Filter these entries down to lines holding "checkbox".

---- DATA EXTRACTS

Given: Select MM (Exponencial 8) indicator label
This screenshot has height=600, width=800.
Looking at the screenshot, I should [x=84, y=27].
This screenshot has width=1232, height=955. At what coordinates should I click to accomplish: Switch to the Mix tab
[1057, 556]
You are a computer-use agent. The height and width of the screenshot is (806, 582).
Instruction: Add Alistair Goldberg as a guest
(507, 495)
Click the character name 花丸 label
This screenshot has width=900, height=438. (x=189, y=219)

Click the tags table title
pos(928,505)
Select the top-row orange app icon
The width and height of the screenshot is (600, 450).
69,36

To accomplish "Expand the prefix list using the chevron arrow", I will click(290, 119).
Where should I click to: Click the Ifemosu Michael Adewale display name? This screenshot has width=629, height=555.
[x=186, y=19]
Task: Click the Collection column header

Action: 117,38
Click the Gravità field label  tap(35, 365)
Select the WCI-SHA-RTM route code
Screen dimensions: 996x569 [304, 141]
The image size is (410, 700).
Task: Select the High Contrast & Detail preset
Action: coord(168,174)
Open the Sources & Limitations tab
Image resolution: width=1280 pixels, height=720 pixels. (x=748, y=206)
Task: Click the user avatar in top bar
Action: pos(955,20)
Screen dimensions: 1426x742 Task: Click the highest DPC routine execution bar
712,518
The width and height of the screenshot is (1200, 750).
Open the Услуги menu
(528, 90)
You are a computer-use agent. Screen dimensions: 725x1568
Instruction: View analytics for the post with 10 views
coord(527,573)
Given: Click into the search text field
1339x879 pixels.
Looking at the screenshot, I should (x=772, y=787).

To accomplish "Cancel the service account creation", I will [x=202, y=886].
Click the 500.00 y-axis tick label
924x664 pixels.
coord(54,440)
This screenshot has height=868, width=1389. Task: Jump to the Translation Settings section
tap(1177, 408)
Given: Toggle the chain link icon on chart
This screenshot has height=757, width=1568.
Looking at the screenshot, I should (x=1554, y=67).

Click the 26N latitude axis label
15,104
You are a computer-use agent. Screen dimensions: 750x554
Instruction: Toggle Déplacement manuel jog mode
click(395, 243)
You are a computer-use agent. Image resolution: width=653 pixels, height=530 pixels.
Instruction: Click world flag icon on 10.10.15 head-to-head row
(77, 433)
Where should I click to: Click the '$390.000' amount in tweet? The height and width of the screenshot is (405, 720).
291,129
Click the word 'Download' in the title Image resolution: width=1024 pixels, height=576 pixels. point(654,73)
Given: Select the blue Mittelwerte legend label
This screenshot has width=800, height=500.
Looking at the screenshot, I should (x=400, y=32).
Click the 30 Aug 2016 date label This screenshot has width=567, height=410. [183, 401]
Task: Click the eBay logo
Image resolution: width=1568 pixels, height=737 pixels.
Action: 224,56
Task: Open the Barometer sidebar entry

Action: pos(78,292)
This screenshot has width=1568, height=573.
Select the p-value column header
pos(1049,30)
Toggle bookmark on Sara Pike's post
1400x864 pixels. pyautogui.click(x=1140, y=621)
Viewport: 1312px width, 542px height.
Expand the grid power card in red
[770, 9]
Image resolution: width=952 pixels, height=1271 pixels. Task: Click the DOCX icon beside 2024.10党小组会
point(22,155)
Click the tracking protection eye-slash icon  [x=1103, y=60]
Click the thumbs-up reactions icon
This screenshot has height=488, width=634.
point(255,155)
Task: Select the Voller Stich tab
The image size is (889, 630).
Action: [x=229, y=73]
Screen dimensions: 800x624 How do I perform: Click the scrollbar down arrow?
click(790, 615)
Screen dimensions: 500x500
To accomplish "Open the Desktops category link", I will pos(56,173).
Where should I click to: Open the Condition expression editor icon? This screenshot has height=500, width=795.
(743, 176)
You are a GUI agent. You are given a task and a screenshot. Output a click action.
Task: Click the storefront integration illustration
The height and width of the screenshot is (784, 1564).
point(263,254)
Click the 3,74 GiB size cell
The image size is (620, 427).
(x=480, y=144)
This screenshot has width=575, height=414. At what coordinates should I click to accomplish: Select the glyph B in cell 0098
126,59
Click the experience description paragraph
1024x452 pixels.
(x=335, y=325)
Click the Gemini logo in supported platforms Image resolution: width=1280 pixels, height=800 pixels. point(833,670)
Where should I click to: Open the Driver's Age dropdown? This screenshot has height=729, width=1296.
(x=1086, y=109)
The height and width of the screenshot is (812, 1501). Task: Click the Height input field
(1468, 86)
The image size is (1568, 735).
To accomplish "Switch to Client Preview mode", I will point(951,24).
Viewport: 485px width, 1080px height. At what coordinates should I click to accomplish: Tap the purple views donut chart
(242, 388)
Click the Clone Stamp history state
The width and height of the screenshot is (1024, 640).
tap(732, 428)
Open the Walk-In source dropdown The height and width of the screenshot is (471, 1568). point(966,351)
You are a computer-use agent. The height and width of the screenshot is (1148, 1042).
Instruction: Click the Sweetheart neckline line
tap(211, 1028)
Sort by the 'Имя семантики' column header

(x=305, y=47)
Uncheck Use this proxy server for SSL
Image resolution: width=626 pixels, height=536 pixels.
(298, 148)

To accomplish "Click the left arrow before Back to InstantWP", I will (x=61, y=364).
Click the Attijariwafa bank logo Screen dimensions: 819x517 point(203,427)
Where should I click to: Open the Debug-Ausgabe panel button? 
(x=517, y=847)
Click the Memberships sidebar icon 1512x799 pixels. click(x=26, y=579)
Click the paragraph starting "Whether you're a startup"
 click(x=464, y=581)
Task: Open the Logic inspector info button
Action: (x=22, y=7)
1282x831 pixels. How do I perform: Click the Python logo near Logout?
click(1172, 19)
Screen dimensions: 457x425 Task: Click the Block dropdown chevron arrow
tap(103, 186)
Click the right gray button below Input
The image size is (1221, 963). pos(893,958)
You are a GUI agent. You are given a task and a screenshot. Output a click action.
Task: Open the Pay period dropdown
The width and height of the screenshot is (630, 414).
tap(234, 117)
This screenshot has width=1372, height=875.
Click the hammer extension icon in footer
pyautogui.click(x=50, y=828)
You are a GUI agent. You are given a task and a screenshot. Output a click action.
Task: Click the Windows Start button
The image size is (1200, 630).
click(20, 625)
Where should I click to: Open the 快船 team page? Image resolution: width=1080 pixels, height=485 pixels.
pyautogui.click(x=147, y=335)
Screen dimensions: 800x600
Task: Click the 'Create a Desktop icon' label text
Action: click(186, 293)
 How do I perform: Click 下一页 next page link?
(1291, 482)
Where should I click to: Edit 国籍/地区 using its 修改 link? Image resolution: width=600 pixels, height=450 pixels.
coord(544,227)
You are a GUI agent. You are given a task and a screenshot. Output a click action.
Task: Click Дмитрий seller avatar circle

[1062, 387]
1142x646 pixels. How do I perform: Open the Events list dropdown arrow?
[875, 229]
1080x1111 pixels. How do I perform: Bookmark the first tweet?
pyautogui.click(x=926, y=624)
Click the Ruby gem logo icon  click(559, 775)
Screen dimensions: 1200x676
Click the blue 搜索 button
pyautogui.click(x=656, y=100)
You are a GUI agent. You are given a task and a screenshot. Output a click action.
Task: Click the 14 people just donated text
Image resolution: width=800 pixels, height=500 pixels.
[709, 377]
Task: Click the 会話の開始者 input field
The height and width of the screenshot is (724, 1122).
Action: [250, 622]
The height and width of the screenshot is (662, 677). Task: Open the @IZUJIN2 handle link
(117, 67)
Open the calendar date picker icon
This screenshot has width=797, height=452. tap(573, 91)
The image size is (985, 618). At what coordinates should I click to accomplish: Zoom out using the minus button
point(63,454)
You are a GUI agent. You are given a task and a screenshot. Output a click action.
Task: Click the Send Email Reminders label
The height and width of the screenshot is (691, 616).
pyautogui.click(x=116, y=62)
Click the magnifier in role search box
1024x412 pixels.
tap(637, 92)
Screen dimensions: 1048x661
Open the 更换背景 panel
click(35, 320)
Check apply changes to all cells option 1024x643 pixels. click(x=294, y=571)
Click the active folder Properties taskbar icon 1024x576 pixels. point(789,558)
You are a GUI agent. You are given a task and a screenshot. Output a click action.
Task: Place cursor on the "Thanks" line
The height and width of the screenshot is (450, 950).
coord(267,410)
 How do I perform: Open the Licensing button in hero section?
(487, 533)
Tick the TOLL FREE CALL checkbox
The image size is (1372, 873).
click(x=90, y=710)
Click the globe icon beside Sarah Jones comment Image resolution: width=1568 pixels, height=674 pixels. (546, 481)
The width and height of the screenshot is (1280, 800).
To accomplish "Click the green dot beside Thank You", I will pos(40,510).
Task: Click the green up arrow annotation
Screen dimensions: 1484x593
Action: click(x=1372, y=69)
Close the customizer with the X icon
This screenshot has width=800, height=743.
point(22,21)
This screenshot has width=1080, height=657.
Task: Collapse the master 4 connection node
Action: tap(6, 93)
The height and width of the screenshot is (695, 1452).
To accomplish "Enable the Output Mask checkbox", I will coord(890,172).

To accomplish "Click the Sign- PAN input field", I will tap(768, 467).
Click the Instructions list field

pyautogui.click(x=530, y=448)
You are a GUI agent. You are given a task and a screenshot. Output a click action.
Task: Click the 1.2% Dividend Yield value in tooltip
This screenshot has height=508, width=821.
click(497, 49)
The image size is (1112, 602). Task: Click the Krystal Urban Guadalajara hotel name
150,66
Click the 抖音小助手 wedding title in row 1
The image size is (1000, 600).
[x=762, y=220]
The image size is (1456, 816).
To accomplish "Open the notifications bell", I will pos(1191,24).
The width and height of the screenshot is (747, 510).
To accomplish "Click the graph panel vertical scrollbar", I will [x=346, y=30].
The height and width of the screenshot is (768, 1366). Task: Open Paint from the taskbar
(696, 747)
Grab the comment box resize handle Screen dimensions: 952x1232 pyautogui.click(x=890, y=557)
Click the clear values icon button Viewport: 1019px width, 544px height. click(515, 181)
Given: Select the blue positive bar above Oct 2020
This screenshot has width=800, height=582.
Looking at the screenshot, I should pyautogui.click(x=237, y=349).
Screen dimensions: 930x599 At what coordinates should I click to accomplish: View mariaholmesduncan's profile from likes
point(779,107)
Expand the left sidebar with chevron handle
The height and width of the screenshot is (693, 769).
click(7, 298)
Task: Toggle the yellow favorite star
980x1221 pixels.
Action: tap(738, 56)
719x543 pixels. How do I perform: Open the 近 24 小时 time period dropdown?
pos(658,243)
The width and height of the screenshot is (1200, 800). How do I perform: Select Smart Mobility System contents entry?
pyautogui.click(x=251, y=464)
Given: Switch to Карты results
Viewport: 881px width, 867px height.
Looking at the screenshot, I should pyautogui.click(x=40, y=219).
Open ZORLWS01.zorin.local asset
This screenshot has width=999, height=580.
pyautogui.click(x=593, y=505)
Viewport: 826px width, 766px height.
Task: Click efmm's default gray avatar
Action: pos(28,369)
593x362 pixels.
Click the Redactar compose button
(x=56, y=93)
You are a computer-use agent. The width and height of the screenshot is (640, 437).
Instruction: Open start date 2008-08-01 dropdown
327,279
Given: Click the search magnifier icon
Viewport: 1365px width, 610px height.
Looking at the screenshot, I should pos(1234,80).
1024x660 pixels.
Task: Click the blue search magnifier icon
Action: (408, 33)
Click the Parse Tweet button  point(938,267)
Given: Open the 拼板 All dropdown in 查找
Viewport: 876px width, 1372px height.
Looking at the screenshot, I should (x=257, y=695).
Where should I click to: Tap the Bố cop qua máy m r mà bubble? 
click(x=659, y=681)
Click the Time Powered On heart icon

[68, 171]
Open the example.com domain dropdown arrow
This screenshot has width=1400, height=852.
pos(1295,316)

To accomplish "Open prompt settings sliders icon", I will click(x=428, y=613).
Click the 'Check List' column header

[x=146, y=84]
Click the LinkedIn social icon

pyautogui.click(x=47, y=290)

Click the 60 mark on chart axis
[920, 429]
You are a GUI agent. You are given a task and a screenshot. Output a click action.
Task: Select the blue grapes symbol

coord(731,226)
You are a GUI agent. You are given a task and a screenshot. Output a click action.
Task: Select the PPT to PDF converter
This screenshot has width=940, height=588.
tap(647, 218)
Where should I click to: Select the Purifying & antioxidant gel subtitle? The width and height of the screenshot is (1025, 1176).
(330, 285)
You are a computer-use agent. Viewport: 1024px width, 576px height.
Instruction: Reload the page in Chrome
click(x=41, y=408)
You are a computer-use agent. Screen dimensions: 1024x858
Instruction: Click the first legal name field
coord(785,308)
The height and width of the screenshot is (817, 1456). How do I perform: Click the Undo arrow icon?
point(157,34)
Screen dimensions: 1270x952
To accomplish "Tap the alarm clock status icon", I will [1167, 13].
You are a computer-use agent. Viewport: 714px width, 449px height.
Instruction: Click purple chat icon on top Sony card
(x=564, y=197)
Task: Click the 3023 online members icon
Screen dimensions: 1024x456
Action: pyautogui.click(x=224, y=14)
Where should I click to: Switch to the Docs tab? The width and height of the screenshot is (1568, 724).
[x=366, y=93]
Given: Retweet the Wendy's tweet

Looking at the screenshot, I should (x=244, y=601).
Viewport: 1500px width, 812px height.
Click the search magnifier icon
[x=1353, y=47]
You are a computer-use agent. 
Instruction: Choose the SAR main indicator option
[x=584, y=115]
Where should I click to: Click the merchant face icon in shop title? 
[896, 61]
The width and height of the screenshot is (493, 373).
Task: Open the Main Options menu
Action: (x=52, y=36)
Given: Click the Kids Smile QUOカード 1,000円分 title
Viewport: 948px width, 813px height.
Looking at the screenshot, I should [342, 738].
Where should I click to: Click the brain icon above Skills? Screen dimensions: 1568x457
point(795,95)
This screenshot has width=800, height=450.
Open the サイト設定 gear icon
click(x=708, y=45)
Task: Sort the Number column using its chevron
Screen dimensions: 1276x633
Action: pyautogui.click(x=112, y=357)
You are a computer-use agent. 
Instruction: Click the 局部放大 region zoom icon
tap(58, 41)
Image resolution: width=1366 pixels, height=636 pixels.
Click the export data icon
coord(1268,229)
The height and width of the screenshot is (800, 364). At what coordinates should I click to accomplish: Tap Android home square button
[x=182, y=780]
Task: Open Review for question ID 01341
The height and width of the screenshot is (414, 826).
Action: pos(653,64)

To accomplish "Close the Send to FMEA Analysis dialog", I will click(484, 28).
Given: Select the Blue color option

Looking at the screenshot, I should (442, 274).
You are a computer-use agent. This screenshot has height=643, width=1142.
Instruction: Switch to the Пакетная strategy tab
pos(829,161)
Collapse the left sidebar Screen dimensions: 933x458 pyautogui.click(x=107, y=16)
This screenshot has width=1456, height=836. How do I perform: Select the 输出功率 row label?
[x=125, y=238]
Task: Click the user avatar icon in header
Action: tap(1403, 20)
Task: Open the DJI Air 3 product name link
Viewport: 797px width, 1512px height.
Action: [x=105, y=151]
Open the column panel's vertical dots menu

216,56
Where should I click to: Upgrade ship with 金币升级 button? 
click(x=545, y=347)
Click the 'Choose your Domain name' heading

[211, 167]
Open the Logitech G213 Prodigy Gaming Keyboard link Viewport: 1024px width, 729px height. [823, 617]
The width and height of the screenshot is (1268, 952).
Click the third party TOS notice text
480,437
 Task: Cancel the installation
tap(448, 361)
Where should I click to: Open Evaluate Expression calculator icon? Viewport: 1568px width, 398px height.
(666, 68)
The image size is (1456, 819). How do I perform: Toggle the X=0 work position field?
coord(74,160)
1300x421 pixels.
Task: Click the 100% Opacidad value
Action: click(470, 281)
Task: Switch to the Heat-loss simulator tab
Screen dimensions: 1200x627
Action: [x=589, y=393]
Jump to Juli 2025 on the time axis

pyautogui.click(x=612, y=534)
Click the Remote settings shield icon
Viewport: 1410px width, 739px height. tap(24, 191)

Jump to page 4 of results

--------

◆ EXPECTED ANSWER:
Tick the TOLL FREE CALL checkbox
To accomplish "Enable the Output Mask checkbox", I will coord(890,172).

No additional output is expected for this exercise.